Christmas must be coming...

...the shops are full of s'lebrity autobiographies!

I've just walked through the city centre and while I wasn't actually shopping I couldn't help but look at the bookshop window displays. Even without looking at a calendar I could tell we were in the run up to the PGP* - the posters and windows were full of celebrity (auto)biographies.

All of them looking the same.

Last year the look was sitting down head on arms, this year it is standing up laughing.

I like biographies and autobiographies, perhaps I am just a nosy person but I love reading about other people. Sometimes I wish I lead the same sort of exciting lives as others do, but most of the time I am pleased that I don't.

I'll read a biography at any time of the year if I am interested in a person and I really don't understand how the autumn has become synonymous with (auto)biography. You only have to look in the charity shops (or work the refund desk in a bookshop) in January to know that these books are often unwanted gifts given by desperate family members. I've come to see them as the book equivalent of the bunch of flowers from the petrol station!

The other problem is that as the autumn is considered biography season the ones I want to read are also published at this time of year, but as the subjects aren't as 'sexy' or 'bankable' the books get lost, don't do very well and then publishers don't take risks on these more eclectic biographies and each year there are more celebrity memoirs and less interesting ones.

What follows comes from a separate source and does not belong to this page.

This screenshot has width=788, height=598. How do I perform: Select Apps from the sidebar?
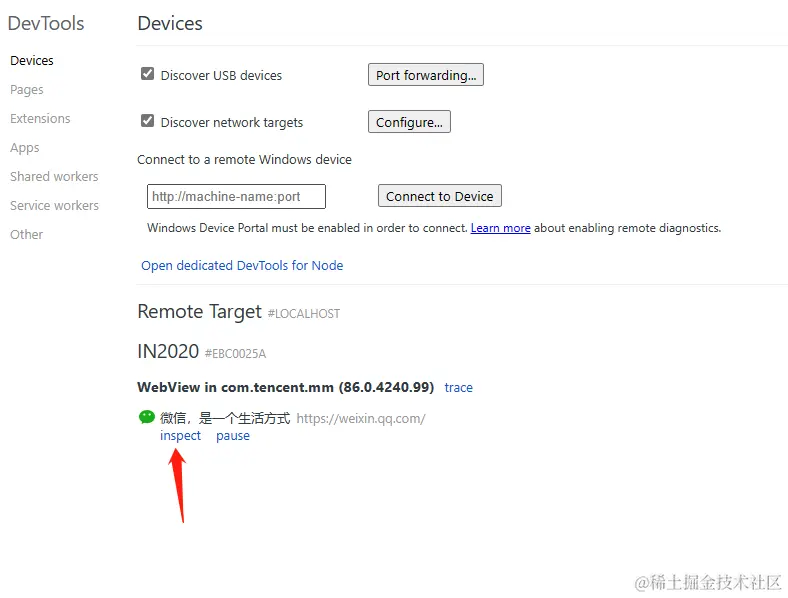tap(25, 148)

The biography that I am reading at the moment is Storyteller, The Life of Roald Dahl by Donald Sturrock.
It is a hefty tome and one I am dipping in and out of rather than racing through. I'd always known that Dahl wasn't your typical children's author and that he had a dark side but this book is wonderfully balanced, all sides of Dahl are written about. I think my favourite part so far has been where Sturrock compared Dahl's real life to the account he gives in his two volumes of 'autobiography'. I love Boy and Going Solo and deep down I always knew that were more likely to be a heavily fictionalised account of Dahl's life but the genius of this biography is that I can still love these two books whilst also knowing the truth. Storyteller whilst being honest isn't a hatchet job and it is still okay to love Roald Dahl's books.

There are a few more biographies I want to read being published this autumn but all I know is that they aren't of celebrities and they won't all look identical.



*PGP - Primary Gifting Period. I've loved this term for Christmas ever since I heard Bill Bailey use it.